-------- SOURCE MATERIAL --------
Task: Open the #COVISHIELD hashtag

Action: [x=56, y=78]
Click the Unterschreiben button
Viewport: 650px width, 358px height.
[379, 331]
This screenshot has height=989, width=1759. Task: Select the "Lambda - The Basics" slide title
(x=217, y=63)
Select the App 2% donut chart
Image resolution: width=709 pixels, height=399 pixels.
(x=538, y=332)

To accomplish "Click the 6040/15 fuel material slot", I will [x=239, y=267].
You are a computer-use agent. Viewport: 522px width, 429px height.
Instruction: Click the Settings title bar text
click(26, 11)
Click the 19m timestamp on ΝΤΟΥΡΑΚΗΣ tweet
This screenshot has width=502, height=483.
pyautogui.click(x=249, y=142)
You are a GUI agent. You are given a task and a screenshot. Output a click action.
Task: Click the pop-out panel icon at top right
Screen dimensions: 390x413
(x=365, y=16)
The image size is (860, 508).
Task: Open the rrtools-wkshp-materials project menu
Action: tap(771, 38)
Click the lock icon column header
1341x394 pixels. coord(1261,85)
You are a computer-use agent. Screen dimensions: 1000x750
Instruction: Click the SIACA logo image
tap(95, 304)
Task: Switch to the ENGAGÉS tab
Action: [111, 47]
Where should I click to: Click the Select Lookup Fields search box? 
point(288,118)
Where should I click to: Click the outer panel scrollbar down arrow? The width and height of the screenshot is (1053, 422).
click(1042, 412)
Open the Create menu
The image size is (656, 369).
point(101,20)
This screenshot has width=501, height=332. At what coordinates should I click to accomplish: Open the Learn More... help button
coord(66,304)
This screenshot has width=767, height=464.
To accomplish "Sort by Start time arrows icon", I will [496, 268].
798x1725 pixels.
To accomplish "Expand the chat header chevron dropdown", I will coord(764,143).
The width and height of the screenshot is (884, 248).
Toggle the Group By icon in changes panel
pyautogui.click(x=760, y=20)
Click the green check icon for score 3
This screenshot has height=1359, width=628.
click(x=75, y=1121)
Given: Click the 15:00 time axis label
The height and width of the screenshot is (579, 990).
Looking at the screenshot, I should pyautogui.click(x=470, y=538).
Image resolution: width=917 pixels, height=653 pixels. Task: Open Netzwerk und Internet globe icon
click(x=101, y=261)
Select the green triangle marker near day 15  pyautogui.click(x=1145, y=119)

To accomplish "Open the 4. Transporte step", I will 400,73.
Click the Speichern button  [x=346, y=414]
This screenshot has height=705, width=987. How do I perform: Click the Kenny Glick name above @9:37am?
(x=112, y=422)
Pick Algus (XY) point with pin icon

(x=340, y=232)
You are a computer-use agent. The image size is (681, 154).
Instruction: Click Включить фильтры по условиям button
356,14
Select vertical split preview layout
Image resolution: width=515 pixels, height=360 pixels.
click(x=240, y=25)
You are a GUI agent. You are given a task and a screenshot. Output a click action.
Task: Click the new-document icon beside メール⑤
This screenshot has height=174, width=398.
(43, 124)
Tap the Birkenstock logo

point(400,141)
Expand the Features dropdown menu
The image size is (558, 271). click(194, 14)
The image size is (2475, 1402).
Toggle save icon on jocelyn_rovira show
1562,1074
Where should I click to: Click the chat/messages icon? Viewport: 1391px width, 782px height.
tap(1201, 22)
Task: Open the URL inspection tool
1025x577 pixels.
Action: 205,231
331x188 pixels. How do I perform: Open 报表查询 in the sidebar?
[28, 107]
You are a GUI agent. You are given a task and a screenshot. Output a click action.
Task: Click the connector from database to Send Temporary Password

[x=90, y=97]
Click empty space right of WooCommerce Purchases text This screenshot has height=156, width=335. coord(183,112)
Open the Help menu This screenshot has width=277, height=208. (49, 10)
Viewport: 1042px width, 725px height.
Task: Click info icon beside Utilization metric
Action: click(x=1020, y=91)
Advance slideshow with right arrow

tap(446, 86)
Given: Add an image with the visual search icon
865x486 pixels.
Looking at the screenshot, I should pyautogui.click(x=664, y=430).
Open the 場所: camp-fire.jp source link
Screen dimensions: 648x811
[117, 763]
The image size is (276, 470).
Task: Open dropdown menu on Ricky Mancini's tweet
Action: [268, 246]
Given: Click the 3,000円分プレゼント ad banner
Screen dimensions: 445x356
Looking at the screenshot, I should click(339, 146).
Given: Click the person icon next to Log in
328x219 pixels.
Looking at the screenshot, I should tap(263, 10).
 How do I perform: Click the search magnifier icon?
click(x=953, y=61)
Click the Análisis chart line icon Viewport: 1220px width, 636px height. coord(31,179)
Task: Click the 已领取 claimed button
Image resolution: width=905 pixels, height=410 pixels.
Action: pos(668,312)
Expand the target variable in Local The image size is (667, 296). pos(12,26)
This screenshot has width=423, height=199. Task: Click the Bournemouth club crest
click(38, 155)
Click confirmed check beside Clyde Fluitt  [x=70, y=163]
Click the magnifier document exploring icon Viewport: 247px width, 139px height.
--------
PROBLEM DESCRIPTION -> Each line above with the string "computer" in it should be located and copied.

EXERCISE SOLUTION ->
You are a computer-use agent. Viewport: 522px width, 429px height.
You are a computer-use agent. Screen dimensions: 1000x750
You are a computer-use agent. The image size is (681, 154).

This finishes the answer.